Não por outro motivo a Constituição Federal, que é o critério último de validade de normas no âmbito interno, elenca em diversos dispositivos a tutela do interesse público, o que vai delimitar o alcance dos direitos individuais nos períodos de calamidade sanitária. A legitimidade conferida pelas urnas ao administrador local ou regional também é critério constitucional de divisão de competências, pois presume-se que aquele administrador escolhido está apto a, conhecendo as particularidades geográficas e culturais, encontrar a medida razoável, proporcional, eficiente que seja transparente e não excessiva para a proteção das vidas.

 

Nesse sentido está o posicionamento do Supremo Tribunal Federal em conferir competência comum administrativa aos entes federados na execução de medidas de combate e profilaxia da pandemia de COVID-19. De outro modo, como já ocorre em outras questões problemáticas do federalismo brasileiro, as diversas e múltiplas regiões do país estariam submetidos a conduta uniforme e indiscriminada elaborada pelo governo federal, o qual evidentemente tem dever de planejamento e apontamento de diretrizes, mas absolutamente inapto a regular o funcionamento de comércio, indústria, e turismo por exemplo em situações como essa.

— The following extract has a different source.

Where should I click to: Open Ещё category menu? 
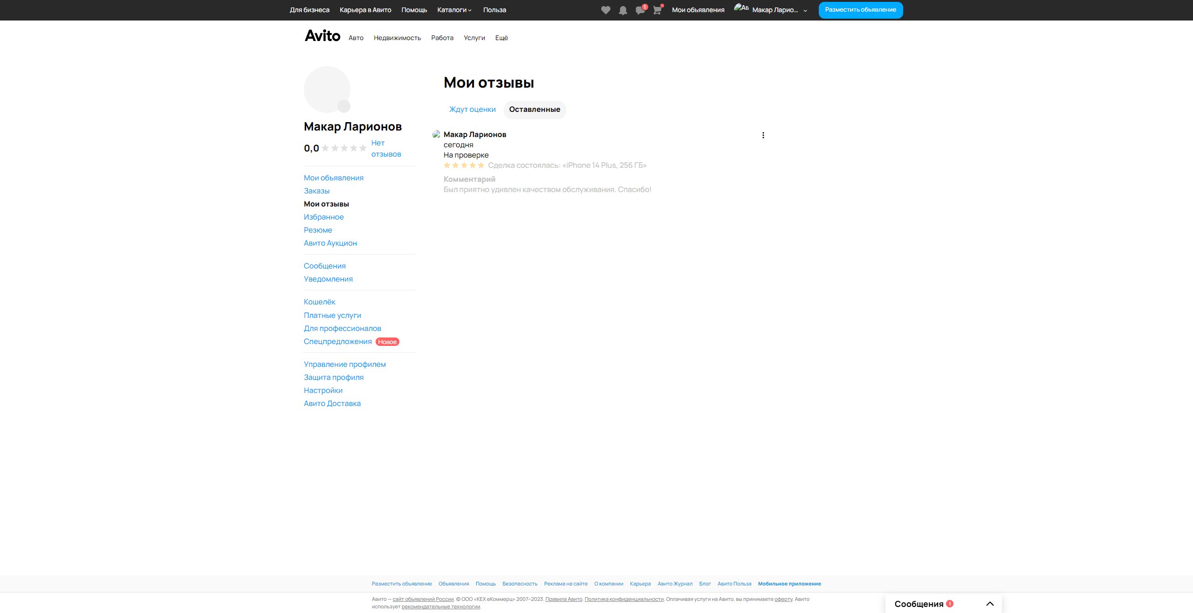click(501, 38)
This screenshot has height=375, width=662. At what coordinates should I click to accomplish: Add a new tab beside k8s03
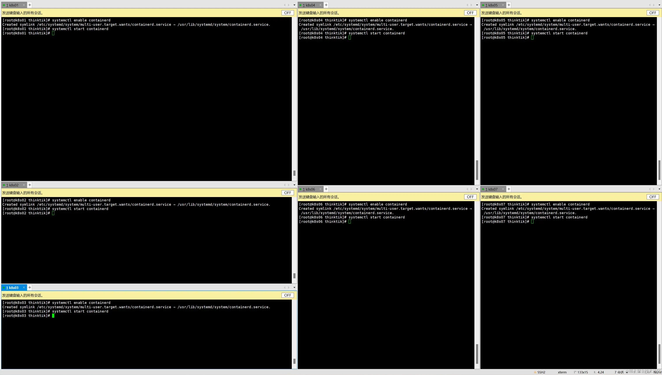30,287
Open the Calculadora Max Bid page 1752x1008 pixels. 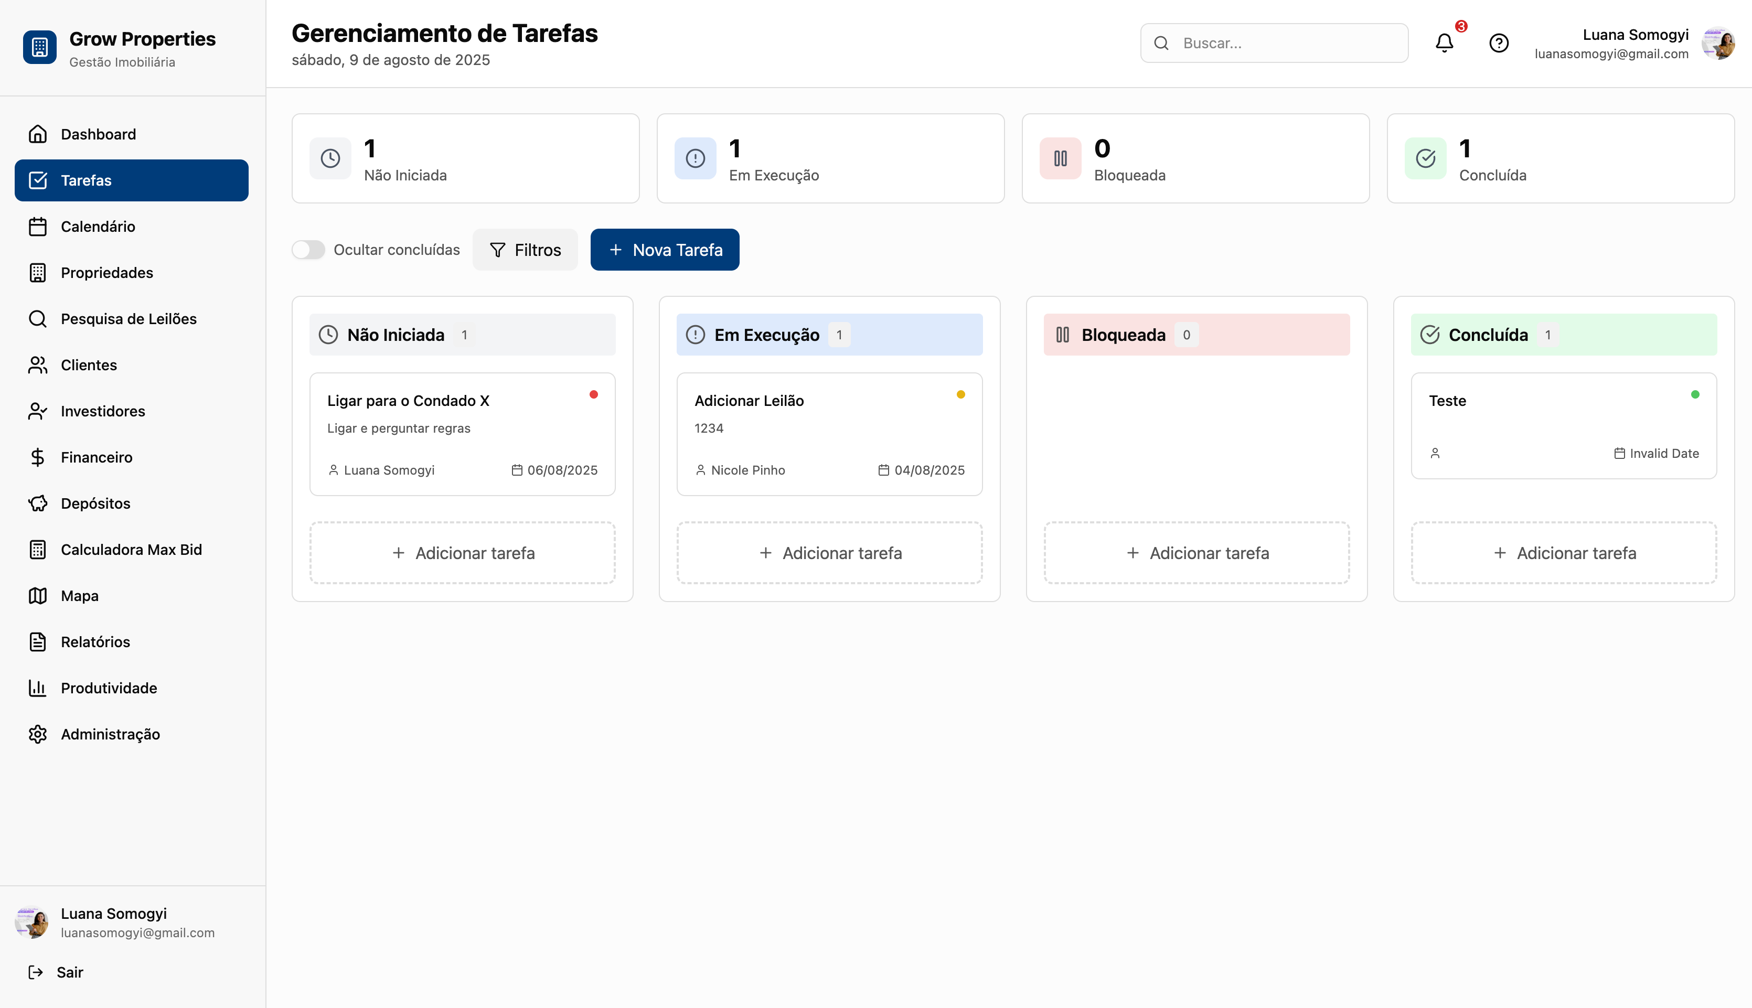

O que, é importante que se diga, não guarda relação com governante x ou y.

 

CONCLUSÃO

 

Dadas as condições da pandemia de COVID-19, e o substrato legal geral e específico, é inafastável apontar que interesse público tem fundamento na busca pelo bem comum e no respeito à dignidade da pessoa humana, vez que não existe equivalência entre interesse público e interesse estatal. O que, necessariamente, leva à conclusão de que não há exclusividade do Poder Público Estado na defesa do interesse público, visto que a sociedade deve ser internalizada ao processo de formação de convencimento decisório no âmbito administrativo.

 

Portanto, no que tange às medidas administrativas a serem tomadas pelos governos locais, os administrados têm direito pleno a exigir a fundamentação racional das medidas, que considerem a preservação da saúde pública, difusa e da coletividade e dos trabalhadores da empresa, à essencialidade do serviço no cenário de calamidade pública, bem como ao risco concreto e potencial causado da atividade, nos casos de suspensão de atividades privadas, sob pena de revisão judicial. Assim, a ampla delimitação do conceito de interesse público não deve ser originada, construída e concluída a partir do Estado unicamente, mas pela ativa participação da sociedade pelos meios institucionais diretos e indiretos.